• **EXTRAIT CHOISI**
+ + + + + + +
UNE TRIBUNE SUR LE MAROC DE L’EX MINISTRE ESPAGNOL DE LA DÉFENSE

Quelques heures avant la visite officielle au Maroc, ce mercredi 21 février 2024, de Pedro Sánchez Pérez-Castejón, président du gouvernement espagnol, José Bono, ex ministre espagnol de la Défense, a signé une tribune sur le média numérique espagnol d’actualité El Español, se félicitant du nouveau tournant que prennent les relations entre l’Espagne et le Maroc.

José Bono
José Bono

« Les relations bilatérales hispano-marocaines traversent le meilleur moment de leur histoire. La rencontre tenue le 7 avril 2022 entre le roi du Maroc Mohamed VI et le président Pedro Sánchez a ouvert une nouvelle ère dans les relations entre les deux pays. Depuis, le ministre marocain Bourita et l’Espagnol Albares ont travaillé discrètement et efficacement au renforcement de leurs relations mutuelles.

Nous avons connu des affrontements dans le passé, notamment une relation coloniale complexe. Rappelons par exemple la participation des soldats marocains au soulèvement de Franco ou encore que les deux lions du Congrès des députés sont réalisés en bronze coulé provenant de canons marocains capturés en 1860.

Des désaccords ont également surgi ces derniers temps : il suffit de rappeler comment Aznar a fait monter la tension entre les deux nations avec l’incident de l’île de Perejil. Pourtant, la géographie nous unit : le Maroc et l’Espagne sont voisins depuis des millénaires. Rechercher la compréhension est intelligent et provoquer des conflits est maladroit. Les temps des clubs, des châteaux et des menaces ont heureusement laissé place à un climat d’amitié.
+ + + + + + +
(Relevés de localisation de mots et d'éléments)
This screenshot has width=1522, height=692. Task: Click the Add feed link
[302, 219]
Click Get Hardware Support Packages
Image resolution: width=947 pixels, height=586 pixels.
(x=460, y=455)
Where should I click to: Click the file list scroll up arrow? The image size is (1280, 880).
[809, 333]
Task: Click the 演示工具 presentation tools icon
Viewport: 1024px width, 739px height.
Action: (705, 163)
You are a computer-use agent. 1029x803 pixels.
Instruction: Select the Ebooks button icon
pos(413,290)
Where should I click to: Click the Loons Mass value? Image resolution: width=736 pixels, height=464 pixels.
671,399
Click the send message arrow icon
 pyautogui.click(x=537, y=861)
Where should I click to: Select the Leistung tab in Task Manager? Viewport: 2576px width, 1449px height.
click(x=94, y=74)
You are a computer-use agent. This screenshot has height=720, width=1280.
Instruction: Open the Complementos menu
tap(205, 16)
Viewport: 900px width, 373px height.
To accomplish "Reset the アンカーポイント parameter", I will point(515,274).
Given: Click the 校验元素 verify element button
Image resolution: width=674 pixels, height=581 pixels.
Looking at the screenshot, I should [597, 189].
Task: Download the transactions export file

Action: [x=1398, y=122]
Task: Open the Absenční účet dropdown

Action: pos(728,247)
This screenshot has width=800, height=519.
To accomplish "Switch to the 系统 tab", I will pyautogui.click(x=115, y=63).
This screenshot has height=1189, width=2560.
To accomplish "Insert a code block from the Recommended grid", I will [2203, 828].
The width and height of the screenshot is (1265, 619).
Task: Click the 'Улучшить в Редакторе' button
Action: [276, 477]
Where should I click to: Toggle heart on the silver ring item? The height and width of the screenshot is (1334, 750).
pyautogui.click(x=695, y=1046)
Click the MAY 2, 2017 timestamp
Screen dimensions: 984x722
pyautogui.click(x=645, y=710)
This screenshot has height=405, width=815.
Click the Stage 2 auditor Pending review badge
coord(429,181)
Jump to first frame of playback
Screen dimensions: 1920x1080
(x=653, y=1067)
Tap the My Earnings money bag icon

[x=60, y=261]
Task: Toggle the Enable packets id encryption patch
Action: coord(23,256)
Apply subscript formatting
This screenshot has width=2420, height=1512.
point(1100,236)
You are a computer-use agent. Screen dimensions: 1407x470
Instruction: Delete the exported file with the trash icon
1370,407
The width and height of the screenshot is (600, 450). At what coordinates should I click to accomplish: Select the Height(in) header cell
+ + + + + + +
• **ACTIONS À MENER**
**A.** Selon l'extrait sur la tribune de José Bono, à quelle date a eu lieu la rencontre entre le roi du Maroc Mohamed VI et le président Pedro Sánchez ?
**B.** Dressez la liste de toutes les personnes nommées dans la partie entre guillemets de l'extrait sur la tribune de José Bono.
**C.** Reprenez l'extrait sur la tribune de José Bono à la suite de sa dernière phrase.

• **CORRIGÉ**
**A.** Le 7 avril 2022.

**B.** Mohamed VI, Pedro Sánchez, Bourita, Albares, Franco, Aznar

**C.**
Nous apprenons à être des amis fidèles. Nos deux pays ont besoin l’un de l’autre car le Maroc dépend autant de l’Espagne que l’Espagne dépend du Maroc. La réalité actuelle nous lie : en Espagne, il y a près de 800 000 Marocains, qui forment la première communauté étrangère dans notre pays ; L’Espagne est le deuxième partenaire commercial du Maroc, après la France ; Les échanges commerciaux dépassent déjà les 20 milliards d’euros ; 600 entreprises espagnoles à participation majoritaire et 3 500 entreprises à participation non majoritaire sont implantées au Maroc ; 12 500 entreprises espagnoles exportent régulièrement au Maroc.

En outre, le Maroc déploie de grands efforts pour remplir ses engagements envers l’Europe et l’Espagne, avec une poursuite efficace du terrorisme et un contrôle important des frontières et du trafic d’immigration irrégulière.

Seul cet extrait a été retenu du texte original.